Rams Ready For Preseason Opener
Rams Ready for Preseason Opener
Thursday, August 13, 2009
By Nick Wagoner
When the Rams step on the field against the Jets on Friday night for the first game time under coach Steve Spagnuolo, the end result won’t be the most important thing.
After all, it’s the first preseason game and the first opportunity for Spagnuolo to see how his team fares against someone wearing a different jersey. Like any preseason game, the plays for the starters will be limited and the playbook will be rather vanilla.
What Spagnuolo wants to see, more so than more points on the Rams’ side than the Jets, is how his team competes when the lights come on.
“In a lot of ways it’s a continuation of training camp in my opinion because you are still working,” Spagnuolo said. “But I will say this, it doesn’t matter whether you are playing pickup basketball in the backyard or playing your brother in cards, it’s competition. Everybody wants to win so we will approach this thing like a competition. We want to compete, compete at the highest level and let it play itself out. It’s great we are going to get some situational work. We have been doing a lot of that in practice. But there’s nothing like playing in the game.”
To this point, the Rams have gone through an entire offseason under their new direction. That includes organized team activities, minicamps and conditioning programs. In this year’s training camp, this game signals the first true benchmark and the chance for the 80 players on the roster to get a real evaluation from the coaching staff.
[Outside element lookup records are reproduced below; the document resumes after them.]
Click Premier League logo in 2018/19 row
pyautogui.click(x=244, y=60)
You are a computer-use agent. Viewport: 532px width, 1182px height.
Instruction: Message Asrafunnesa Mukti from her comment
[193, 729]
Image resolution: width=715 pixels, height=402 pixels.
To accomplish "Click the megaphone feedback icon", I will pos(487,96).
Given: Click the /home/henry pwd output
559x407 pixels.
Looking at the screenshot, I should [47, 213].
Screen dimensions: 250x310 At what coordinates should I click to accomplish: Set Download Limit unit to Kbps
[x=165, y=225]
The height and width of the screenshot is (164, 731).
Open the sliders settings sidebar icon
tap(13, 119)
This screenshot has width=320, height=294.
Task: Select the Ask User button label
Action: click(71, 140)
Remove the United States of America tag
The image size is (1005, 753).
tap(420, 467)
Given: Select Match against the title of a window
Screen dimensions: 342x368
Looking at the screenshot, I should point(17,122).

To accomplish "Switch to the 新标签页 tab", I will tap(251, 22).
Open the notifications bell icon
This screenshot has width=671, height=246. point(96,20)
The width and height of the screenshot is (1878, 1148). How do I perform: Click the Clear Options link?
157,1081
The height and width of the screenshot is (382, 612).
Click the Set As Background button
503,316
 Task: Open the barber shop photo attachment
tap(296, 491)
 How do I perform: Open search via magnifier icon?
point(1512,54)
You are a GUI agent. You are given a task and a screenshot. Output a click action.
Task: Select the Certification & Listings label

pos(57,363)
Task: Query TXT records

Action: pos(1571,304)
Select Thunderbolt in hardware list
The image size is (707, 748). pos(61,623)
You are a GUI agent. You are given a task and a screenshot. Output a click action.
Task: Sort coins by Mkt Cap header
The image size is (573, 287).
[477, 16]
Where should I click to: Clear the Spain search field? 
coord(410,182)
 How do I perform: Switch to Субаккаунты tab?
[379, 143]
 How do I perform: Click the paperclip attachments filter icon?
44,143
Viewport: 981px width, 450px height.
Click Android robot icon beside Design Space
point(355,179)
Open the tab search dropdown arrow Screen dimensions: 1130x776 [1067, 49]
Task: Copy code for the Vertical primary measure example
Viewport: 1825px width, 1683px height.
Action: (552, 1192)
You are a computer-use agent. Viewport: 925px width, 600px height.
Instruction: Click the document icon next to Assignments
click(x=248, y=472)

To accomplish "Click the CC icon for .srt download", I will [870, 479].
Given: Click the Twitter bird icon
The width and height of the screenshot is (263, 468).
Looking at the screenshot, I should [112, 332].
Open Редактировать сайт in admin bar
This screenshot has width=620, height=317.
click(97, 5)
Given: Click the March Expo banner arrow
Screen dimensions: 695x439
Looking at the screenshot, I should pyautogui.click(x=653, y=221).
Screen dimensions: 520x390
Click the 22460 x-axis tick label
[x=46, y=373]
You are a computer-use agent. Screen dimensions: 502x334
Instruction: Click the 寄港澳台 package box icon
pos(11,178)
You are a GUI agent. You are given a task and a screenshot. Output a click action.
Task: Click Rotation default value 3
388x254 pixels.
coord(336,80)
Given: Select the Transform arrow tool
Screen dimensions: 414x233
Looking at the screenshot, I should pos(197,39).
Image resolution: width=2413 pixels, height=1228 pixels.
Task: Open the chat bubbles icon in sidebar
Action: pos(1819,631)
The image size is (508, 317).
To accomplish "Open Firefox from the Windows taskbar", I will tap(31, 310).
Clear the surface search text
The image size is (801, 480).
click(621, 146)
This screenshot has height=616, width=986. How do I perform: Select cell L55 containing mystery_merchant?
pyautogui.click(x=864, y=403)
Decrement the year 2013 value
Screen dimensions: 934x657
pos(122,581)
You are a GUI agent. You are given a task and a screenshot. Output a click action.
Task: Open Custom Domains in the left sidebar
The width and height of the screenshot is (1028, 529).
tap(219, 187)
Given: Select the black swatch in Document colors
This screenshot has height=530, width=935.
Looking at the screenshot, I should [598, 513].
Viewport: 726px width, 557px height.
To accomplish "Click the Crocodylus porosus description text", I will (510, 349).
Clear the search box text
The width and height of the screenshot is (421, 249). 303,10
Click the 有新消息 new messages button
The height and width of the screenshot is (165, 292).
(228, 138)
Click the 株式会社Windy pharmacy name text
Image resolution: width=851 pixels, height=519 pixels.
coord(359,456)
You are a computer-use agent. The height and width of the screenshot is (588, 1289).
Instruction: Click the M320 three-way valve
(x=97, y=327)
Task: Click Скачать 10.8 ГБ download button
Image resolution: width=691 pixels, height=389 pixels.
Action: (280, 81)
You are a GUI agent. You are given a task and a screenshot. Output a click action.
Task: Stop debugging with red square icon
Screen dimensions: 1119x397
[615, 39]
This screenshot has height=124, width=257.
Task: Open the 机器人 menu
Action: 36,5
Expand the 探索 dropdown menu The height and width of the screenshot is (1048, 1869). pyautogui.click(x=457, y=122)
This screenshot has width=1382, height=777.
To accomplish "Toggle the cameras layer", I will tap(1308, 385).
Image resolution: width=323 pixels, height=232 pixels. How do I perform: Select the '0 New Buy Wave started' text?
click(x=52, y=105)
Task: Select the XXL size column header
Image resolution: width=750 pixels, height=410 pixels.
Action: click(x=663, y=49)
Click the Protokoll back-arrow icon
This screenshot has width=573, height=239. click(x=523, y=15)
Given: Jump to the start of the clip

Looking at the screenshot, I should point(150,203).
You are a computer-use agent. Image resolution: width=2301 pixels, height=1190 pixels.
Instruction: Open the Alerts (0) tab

On Thursday, the team moved out of its training camp hotel and though it will still be in camp mode as far as practice upon return from New York, the business of looking toward the regular season isn’t far off.
The Rams are now 24 practices and one full squad scrimmage into this year’s training camp and the light at the end of the tunnel is growing closer.
That said there’s plenty left to accomplish between now and the Sept. 13 opener at Seattle.
“I’m really excited to see what this ’09 team has,” running back Steven Jackson said. “I think over the last several months, from OTAs until now, we’ve really worked on changing the identity of this team. And I think Friday will be a showing of where we’re at so far in this season, this early season.”
The first preseason game is generally viewed as a way to ease players back into the grind and intensity of a real, live football game. More often than not, teams choose to use their top players for a limited time and wait until the second and third preseason games before they give those groups an extended period of time.
For the Rams, it will be no different. Spagnuolo said Wednesday he expects to use his starting unit for about the first quarter, give or take a few plays and then move on to the rest of the roster.
“I’m not going to put a number on it,” Spagnuolo said. “Let’s say first quarter and there’s a chance they’ll come out in the first quarter. Those first groups will be looking at the first quarter, maybe some in the second quarter but somewhere in that range.”
For players such as running back Steven Jackson and quarterback Marc Bulger, it’s necessary to get the work in but it’s also a fine line to ensure they make it through the preseason healthy and peaking at the right time.
Because the Rams’ training camp has been so physical to this point with so many practices featuring live tackling, the need for guys like Jackson to get a bunch of snaps isn’t as great as it might have been in previous years.
Jackson says he has no set number of plays and will take the reps he’s asked to take against the Jets, just like any other game.
Of course, with a new offense to work in, it’s important for Jackson and Co. to get acclimated to the nuances within the system.
“Really, I just focus on not having mental errors, working on techniques,” Jackson said. “It is a new offense, new things that I have to do. So just making sure, over the course of a drive I may get winded or tired, but I’m staying on course with what needs to be done.”
Things are a little different for Bulger and the quarterbacks because they haven’t been live in games yet and haven’t taken any shots like they will in regular games.
“It’s good for quarterbacks to get in in the preseason, just to get hit,” Bulger said. “We haven’t been live, so there’s a big difference for quarterbacks going into a game like this than it is for a scrimmage, so it’ll be not as big for the other guys. But for the quarterbacks, I think it’ll be a good opportunity to get hit and get some of that initial soreness out.”
The goal for those top units is to get a couple of good series, move the ball well in the case of the offense and come up with stops for the defense and ultimately give way to the guys who are battling for roster spots.
This is the money time for the long shots trying to make an impression and eventually land on the roster or even make enough of an impression to be on the practice squad.
Competitions like those for the third quarterback job, the backup running back spot, finding a returner and sorting out the receiver situation are all a big part of the exhibition contests.
Beyond the competition on the field and the things the players are trying to accomplish, it’s also the first opportunity for the coaching staff and equipment staff and everybody else to work out the details and the kinks of the gameday experience.
“We are still evaluating talent,” Spagnuolo said. “I think you have to be real careful in the first preseason game and by that I mean if you hone to much on the game you forget it’s training camp. What’s good about it…is we get in some situations. That’s the great thing about the first preseason game is coaches on their headsets, players in and out, substitutions, controlling time. All of that has to be worked out and that’s part of playing the four preseason games.”